Well too bad, bub, because you forgot to charge your computer last night, and now you have exactly five minutes before the battery sputters into indolence and doesn’t have a drink of power juice in sight!
There’s nothing you can do. Feel for your poor, thirsty battery. Feel for that teacher who won’t get her letters in time. Nooo!
4. If you have just been teaching writing class in the YCC office, the students who have stayed after class to type up their life story articles (we should– hooray!– be ready to start publishing them this week, by the way) will have been JUUUST about to save the three paragraphs they’ve painstakingly written when– POP!– the entire room goes dark.
“Nooo!” you scream, echoing the goats frolicking outside on the rock pile. “Nooo!!!”
And this is the moment when you realize something: it is not you, but those YCC students have had to re-type their articles not two but THREE different times already who should be screaming and cursing like tipsy goats– but they’re not.
First, these dear young people should be screaming because of the debacle where they all typed onto one computer and then we realized that the USB drive on that one was broken and there was no internet access on it. This meant that the students’ documents were just stuck, jailed, trapped on that machine forever– and the kids needed to start typing again, from scratch, on another machine. Nooo!
But the brave YCC students picked up their notebooks, uncomplaining, and moved to the next machine.
Alas, on the second computer, there was some sort of freakish erasing poltergeist that literally just made complete documents disappear. We never figured it out, but we did figure out that the three full articles typed and saved onto that computer were no longer there the next day. The poltergeist had struck.
Undaunted, uncomplaining, the students shifted their notebooks over, again, to a third computer.
And then we were typing on that trusty and hardy third computer, and had, blessedly, almost finished– when the lights flickered out into the echoing darkness of yet another blackout.
And that was when I started freaking out like a madwoman… but the students did not.
The seven children sighed softly, gathered their belongings, carefully stacked the classroom chairs, flipped the tables on top of one another for easy sweeping, shook my hand, and sweetly said: “We will get it done this week, Madam Lillie. Don’t worry!”
And thus the teacher became the taught.
The class? Calm, Grace, Persistence, and Patience 101.
(Note: Confused about what is shown in the first photo? It is a metal statue from outside Hotel Cisneros, Sogakope, of a man with a boy on his shoulders. Cisneros is right on the Volta River and thus gets a cool breeze, so it’s a delicious place to flee to during blackouts!)
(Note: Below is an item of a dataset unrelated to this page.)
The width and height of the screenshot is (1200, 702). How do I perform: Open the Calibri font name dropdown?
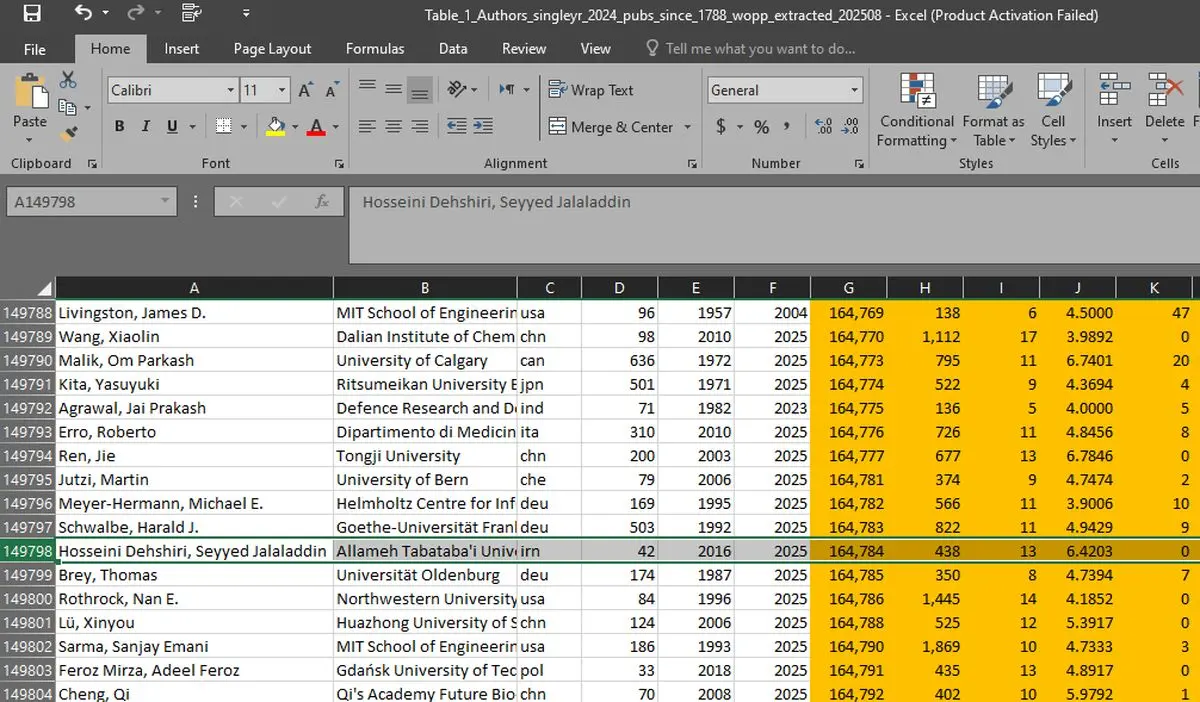pyautogui.click(x=231, y=90)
The author, Lillie Marshall, is a 6-foot-tall National Board Certified Teacher of English, fitness fan, and mother of two who has been a public school educator since 2003. She launched Around the World “L” Travel and Life Blog in 2009, and over 4.2 million readers have now visited this site. Lillie also runs TeachingTraveling.com and DrawingsOf.com. Subscribe to her monthly newsletter, and follow @WorldLillie on social media!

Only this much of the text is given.